Interpellation — Tenues à l’école : luttons contre la stigmatisation des filles

Déposée par Séverine Graff, conseillère communale – Interpellation du 29 août 2023

En 2019, la Suisse romande découvrait avec étonnement comment certaines écoles genevoises imposaient un vaste t-shirt, baptisé « t-shirt de la honte » aux jeunes filles portant des tenues qualifiées « provocantes ». À la suite de cette polémique, le Département de la formation vaudois avait envoyé un courrier aux Directions d’établissement sur l’application de l’art. 115 de la LEO. Cet article indique que la tenue vestimentaire à l’école doit être « décente » (un qualificatif que l’on retrouve par exemple dans le Règlement général de la Police de Lausanne qui interdit « tout habillement contraire à la décence »). Daté du 22 octobre 2020, le courrier aux Directions des établissements vaudois précisait trois directives sur ce sujet sensible : éviter dans les règlements de stigmatiser les vêtements considérés comme féminins, ne pas sanctionner systématiquement les jeunes filles en imposant de vêtements couvrants en cas de problèmes, ne jamais véhiculer dans la pratique l’idée que les vêtements ou le corps des filles sont responsables des distractions ou attitudes déplacées chez les garçons. Or, les règlements des 7 EPS lausannois accueillants des élèves de la 7P à la 11P, soit environ 6500 élèves ne semblent pas tous obéir à ces recommandations. Si certains abordent cette question en des termes généraux ou visent des habits dont l’usage est neutre (comme les bonnets), certains traquent avant tout les vêtements féminins.
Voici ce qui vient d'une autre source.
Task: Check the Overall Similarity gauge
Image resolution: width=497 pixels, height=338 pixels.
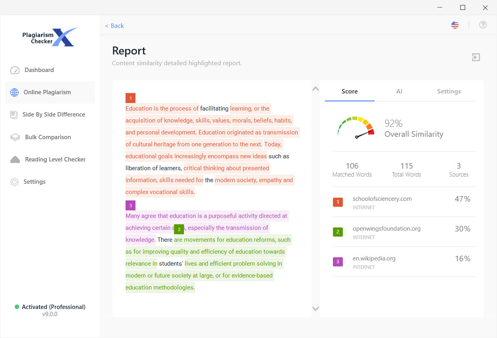Action: coord(355,127)
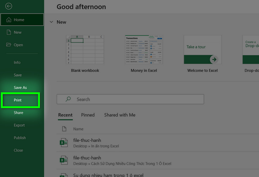Click the Excel icon of first file-thuc-hanh
The image size is (259, 177).
click(x=64, y=143)
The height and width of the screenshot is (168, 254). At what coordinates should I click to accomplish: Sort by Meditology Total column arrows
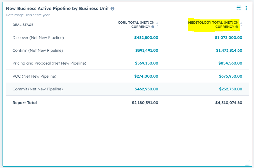[241, 24]
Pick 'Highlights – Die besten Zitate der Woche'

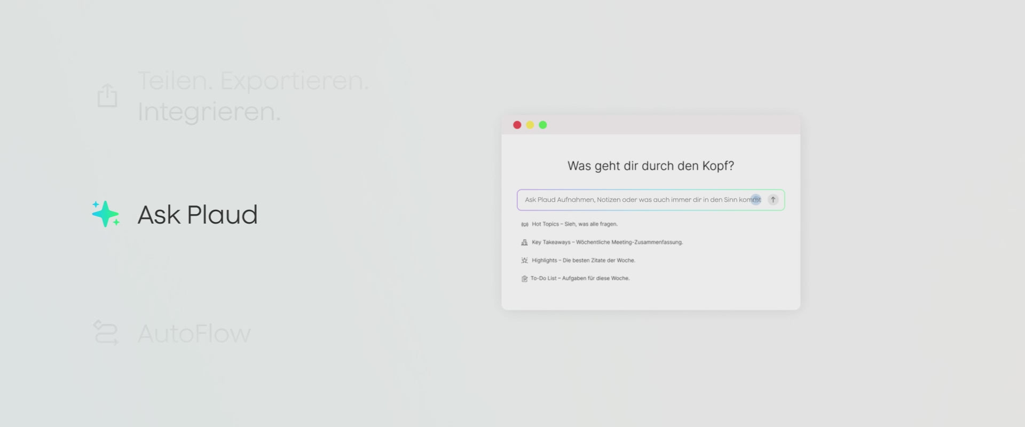(x=583, y=260)
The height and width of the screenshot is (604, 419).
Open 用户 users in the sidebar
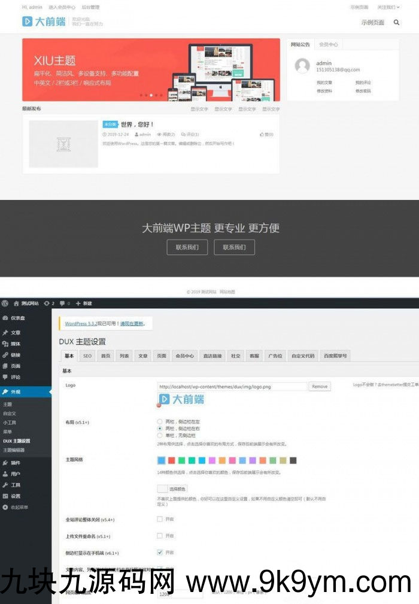click(x=15, y=474)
Le règlement interne de l’EPS de Villamont interdit « les jupes au-dessus de la mi-cuisse », « les décolletés », « les ventres dénudés ». De même, le règlement de l’EPS des Bergières indique « que le dos et le ventre doivent être couverts », et que « les sous-vêtements ne doivent pas être visibles », CF Ramuz interdit les vêtements « provocants ». Il semble donc que ces règlements cités soient discriminants.

Par ailleurs, plusieurs règlements semblent sortir du cadre de la « décence » qui figure dans la loi cantonale pour imposer des normes sociales. Ainsi le « training » est plusieurs fois interdit dans les règlements, de même que le « marcel » (EPS du Belvèdère).

Enfin, en cas de problème, le courrier du Département de 2020 demande de ne plus imposer aux élèves de larges vêtements fournis par l’école, mais préconise de discuter avec la classe sur ce que signifie un vêtement adapté au contexte scolaire. Ce travail d’accompagnement et de réflexions sur les normes vestimentaires est guidé par le Département via une séquence pédagogique fournie par l’Unité PSPS. Comme le souligne la recherche de Cathy Rime, compter sur le « bon sens » des enseignant·es ne suffit pas : 35% de ce que les professionnel·es considèrent comme « indécents » sont des vêtements typiquement féminins, comme la jupe ou le crop top, alors que seulement 9% renvoient à des vêtements considérés comme masculins. On peut aussi s’interroger sur la posture contrôlante que ces règlements lausannois impliquent de la part des enseignant·e devant des corps d’élèves entre 10 et 15 ans.

L’école devrait s’approprier les enjeux des tenues vestimentaires et les injonctions sociales qui sont véhiculées, mais dans un esprit critique et non culpabilisant vis-à-vis des jeunes filles. Nous posons donc les questions suivantes :

  • La Municipalité juge-t-elle que certains critères de ces règlements, cités ci-dessus, visent les jeunes filles spécifiquement?
  • Quelle stratégie la Municipalité compte-t-elle suivre pour garantir des règlements scolaires non sexistes, en conformité avec la lettre du Département d’octobre 2020 ?
  • La Municipalité peut-elle garantir qu’aucun établissement lausannois n’impose encore le port de vêtements larges en cas d’infraction à l’art. 115 de la LEO ?

Nous remercions d’avance la Municipalité pour ses réponses.